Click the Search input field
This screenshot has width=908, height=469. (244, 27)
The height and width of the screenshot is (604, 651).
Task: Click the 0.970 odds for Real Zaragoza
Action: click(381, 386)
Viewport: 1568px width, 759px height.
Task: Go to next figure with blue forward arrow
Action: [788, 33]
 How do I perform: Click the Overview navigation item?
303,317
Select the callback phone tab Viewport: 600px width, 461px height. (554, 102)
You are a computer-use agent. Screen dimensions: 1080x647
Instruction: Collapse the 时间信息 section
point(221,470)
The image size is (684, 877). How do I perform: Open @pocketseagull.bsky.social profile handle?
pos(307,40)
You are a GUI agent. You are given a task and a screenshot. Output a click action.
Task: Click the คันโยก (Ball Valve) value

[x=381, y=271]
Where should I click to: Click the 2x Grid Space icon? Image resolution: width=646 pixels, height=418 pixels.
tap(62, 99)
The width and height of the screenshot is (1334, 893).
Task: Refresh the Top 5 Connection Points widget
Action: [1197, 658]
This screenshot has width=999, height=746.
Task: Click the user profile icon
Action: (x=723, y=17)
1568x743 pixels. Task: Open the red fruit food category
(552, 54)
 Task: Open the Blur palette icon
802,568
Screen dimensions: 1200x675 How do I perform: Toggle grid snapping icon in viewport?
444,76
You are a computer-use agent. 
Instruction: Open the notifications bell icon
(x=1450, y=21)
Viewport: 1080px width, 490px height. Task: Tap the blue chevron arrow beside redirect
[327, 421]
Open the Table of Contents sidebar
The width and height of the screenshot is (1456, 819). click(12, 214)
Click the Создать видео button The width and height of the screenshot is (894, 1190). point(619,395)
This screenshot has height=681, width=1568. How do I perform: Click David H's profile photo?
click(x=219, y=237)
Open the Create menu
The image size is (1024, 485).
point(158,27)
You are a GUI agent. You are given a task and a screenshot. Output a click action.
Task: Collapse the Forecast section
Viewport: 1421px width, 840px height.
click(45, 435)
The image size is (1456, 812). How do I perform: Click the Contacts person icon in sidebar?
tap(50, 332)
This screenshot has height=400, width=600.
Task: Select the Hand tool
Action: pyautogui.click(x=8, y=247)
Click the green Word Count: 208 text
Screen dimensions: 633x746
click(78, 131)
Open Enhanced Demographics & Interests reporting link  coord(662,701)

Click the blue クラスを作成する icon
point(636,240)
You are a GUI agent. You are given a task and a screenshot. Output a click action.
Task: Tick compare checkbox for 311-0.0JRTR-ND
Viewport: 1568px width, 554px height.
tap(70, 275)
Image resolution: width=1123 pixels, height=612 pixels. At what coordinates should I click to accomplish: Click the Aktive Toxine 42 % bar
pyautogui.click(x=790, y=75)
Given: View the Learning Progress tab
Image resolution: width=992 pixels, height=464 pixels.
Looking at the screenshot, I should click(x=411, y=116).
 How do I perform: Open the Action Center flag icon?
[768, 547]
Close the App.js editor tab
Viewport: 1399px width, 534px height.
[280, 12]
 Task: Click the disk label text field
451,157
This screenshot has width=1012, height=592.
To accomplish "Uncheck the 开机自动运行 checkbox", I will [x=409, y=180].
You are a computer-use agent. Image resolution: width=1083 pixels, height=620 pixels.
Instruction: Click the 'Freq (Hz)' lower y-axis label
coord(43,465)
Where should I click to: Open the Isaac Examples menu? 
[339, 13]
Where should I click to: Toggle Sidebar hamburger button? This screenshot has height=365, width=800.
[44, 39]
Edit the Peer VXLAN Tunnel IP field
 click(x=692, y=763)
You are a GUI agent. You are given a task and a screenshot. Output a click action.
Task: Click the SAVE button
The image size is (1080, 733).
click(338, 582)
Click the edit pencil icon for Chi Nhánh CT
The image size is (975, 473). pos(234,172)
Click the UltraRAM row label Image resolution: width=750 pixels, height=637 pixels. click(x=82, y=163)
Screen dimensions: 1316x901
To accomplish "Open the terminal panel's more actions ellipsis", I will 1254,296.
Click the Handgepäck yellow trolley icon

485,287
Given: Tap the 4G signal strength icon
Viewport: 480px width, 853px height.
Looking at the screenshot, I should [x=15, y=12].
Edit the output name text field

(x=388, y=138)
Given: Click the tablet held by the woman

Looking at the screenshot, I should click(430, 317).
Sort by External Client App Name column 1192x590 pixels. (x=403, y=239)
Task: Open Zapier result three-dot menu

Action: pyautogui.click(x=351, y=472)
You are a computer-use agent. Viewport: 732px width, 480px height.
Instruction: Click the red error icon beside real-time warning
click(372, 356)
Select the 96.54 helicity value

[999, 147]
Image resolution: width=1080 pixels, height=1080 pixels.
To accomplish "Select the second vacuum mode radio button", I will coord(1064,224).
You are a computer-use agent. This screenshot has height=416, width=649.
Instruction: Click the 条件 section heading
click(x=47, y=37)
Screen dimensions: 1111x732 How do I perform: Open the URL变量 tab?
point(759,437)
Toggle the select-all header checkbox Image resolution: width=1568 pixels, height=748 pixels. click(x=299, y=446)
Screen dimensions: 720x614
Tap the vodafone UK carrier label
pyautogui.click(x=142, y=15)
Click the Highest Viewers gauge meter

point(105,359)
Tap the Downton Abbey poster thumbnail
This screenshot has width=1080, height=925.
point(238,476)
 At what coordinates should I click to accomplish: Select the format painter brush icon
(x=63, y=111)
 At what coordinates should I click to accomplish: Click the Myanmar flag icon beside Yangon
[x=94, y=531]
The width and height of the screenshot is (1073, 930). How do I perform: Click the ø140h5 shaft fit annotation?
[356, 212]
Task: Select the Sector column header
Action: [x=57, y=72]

* * *

**PROBLEM STATEMENT:** Copy the records above exactly, beginning at the line that contains "Given: Tap the 4G signal strength icon" and stopping after the line that contains "Image resolution: width=1080".

**TASK RESPONSE:**
Given: Tap the 4G signal strength icon
Viewport: 480px width, 853px height.
Looking at the screenshot, I should [x=15, y=12].
Edit the output name text field

(x=388, y=138)
Given: Click the tablet held by the woman

Looking at the screenshot, I should click(430, 317).
Sort by External Client App Name column 1192x590 pixels. (x=403, y=239)
Task: Open Zapier result three-dot menu

Action: pyautogui.click(x=351, y=472)
You are a computer-use agent. Viewport: 732px width, 480px height.
Instruction: Click the red error icon beside real-time warning
click(372, 356)
Select the 96.54 helicity value

[999, 147]
Image resolution: width=1080 pixels, height=1080 pixels.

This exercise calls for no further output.